Eu me lembro de um jovem que chegou durante a noite com malária severa. Ele estava chorando na escuridão, contorcendo-se. Então, tentamos acalmá-lo e fiz um teste rápido de malária, que deu positivo. Então comecei a administrar injeções de Arteméter. Isso foi pouco antes de meia-noite.

Nós tínhamos uma espécie de departamento de internação. Mas o problema era que eu não tinha onde colocar os internados. Então, garanti que eles ficassem próximos para que eu pudesse achá-los facilmente caso precisasse acompanhar ou dar medicação a algum deles. Mantive as crianças com malária severa bem ao lado da clínica por vários dias até que eles mostrassem sinais de melhora. E era importante para mim ir atrás das mães das crianças doentes para garantir que elas lembrassem o que eu havia dito sobre os remédios que elas tinham que tomar. E eu precisava fazer monitoramentos e, às vezes, dar novos medicamentos a esses pacientes.

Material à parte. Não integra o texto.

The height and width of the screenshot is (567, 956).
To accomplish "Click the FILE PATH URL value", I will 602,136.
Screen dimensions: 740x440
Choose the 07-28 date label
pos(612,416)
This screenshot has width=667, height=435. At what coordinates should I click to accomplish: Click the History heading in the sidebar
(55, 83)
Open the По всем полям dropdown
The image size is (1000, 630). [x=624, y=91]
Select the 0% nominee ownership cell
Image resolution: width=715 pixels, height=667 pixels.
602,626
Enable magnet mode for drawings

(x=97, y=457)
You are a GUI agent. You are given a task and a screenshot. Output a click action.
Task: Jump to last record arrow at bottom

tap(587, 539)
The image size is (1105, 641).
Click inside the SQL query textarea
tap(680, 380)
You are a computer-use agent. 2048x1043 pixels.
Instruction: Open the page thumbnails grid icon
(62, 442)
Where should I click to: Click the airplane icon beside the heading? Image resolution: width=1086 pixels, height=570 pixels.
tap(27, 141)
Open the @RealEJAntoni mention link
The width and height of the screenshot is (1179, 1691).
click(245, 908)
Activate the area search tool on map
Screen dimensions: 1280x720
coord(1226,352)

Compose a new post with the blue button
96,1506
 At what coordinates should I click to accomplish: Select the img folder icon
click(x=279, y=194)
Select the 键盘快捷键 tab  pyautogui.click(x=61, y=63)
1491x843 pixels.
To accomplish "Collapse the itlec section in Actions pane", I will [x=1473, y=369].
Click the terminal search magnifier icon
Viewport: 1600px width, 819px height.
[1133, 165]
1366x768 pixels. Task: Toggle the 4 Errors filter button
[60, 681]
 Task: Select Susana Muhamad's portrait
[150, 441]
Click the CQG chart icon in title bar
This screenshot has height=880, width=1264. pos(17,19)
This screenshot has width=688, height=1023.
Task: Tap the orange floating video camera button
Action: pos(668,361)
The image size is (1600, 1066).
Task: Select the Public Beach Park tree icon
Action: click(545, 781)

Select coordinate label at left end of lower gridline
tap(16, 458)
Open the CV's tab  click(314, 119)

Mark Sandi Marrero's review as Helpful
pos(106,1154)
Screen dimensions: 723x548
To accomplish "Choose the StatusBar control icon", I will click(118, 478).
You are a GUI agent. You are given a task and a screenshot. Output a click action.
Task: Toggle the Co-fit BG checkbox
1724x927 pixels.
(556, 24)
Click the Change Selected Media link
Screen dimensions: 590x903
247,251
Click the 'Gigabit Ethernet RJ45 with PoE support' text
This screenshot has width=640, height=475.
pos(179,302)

Houve um paciente com trauma que chegou assim que nós ficamos sem gaze. Eu tive de pressionar e tentar estancar o sangramento. Nós não tínhamos fluido IV para dar a ele e, por isso, foi muito difícil. Mas, eventualmente, consegui estancar o sangramento e alguns dias depois ele estava recuperado.

E se?
Nenhum dos pacientes que eu tratei morreu. Um homem que havia sido baleado morreu, mas ele tinha chegado já muito fraco e eu não pude salvá-lo.

Mas isso tudo aconteceu em um lugar remoto e, por isso, era difícil saber quantas pessoas haviam morrido porque adoeceram e não puderam chegar até a clínica improvisada para serem tratadas.

Eu penso sobre os indivíduos que fugiram para lugares que eram longe da minha clínica. Nós tratamos diversos casos de malária; o que aconteceu às pessoas que não tiveram acesso a tratamento médico? Eu penso que a situação para eles deve ter sido realmente ruim.

Nossa clínica não era perfeita, mas era melhor do que nada, e nós salvamos vidas.